In unmittelbarer Entfernung standen die Soldaten und beobachteten das Geschehen. Zumindest die Gläubigen unter ihnen. Der Rest saß oder lag im Schutze der Mauer, auf brüchigen Steinfliesen. Sie tranken und aßen. Unterhalten wurde sich kaum. Wie ein Fiebertraum plagte die Männer der Aufstieg, sowohl in ihren Köpfen, als auch in ihren Gliedern. 


Belasar starrte saufend auf Enrik Grünzweig, den Anführer ihrer Truppen. Dieser unterhielt sich mit einem Mann in Plattenrüstung. Sie tuschelten geheimnisvoll, doch Belasar musste wohl hoffen, etwas aufzuschnappen. Sonst wäre er selbst nicht so ruhig, bildete sich Theovin ein. 


„Kein Adler?“, fragte der Adlige den gesalbten Ritter.
„Nein, Eure Exzellenz. Von den Burgmauern ist ebenfalls nichts zu sehen“, antwortete der Soldat förmlich, doch mit einem leichten Zittern in der Stimme.
„Melde dich, wenn ihr die Vorhut erspäht. Umgehend!“
„Wie gewünscht, Eure Exzellenz“, verabschiedete sich der Ritter vom Kommandanten und trat weg. 

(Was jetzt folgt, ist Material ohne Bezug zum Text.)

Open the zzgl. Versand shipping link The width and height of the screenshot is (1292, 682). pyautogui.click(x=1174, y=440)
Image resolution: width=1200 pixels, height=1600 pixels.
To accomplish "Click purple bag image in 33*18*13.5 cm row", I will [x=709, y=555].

Der Großteil der Gesalbten, hatten auf der Mauer Stellung bezogen. Zwar war die Sicht durch Nebel erschwert, doch hier und dort konnte man durch die weiße Wand den Berg erkennen. Höher als jeder Burgwall, welchen Enrik je gesehen hatte, streckte sich das Mauerwerk gen Himmel. Steinerne Treppen führten hinauf. 

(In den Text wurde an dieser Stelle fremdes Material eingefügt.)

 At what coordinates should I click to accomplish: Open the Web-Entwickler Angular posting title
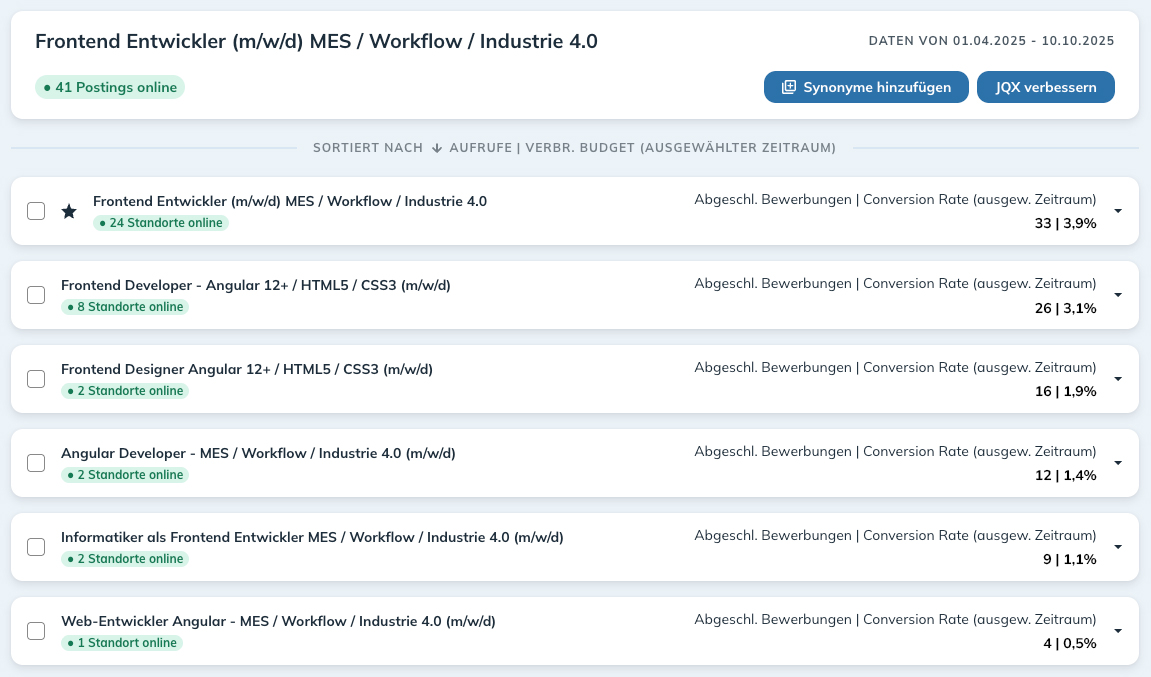[x=278, y=621]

Nichts, außer dem Tor, und einigen wenigen Dächern und Türen, war aus Holz erbaut worden. Die Festung war ein Gebilde für die Ewigkeit. Zwar in mancher Hinsicht verfallen, dennoch Jahrhunderte nach ihrer letzten Verwendung, immer noch mit Leichtigkeit bemannbar. 


Der Brunnen war bis oben hin mit Schnee ausgefüllt, die Dächer bedeckt davon, mit Eiszacken, so lang wie Speerspitzen daran. Enrik ließ diese abschlagen lassen. Fackeln wurden in Pech getaucht, entzündet und in Halterungen gesteckt, welche in die Wände eingelassene waren. Es dämmerte. Der Adlige sah zu dem im Osten, sich aus dem Wolkenmeer erhebenden Mond. Er war schneeweiß, mit einem bläulichen Schimmern daran.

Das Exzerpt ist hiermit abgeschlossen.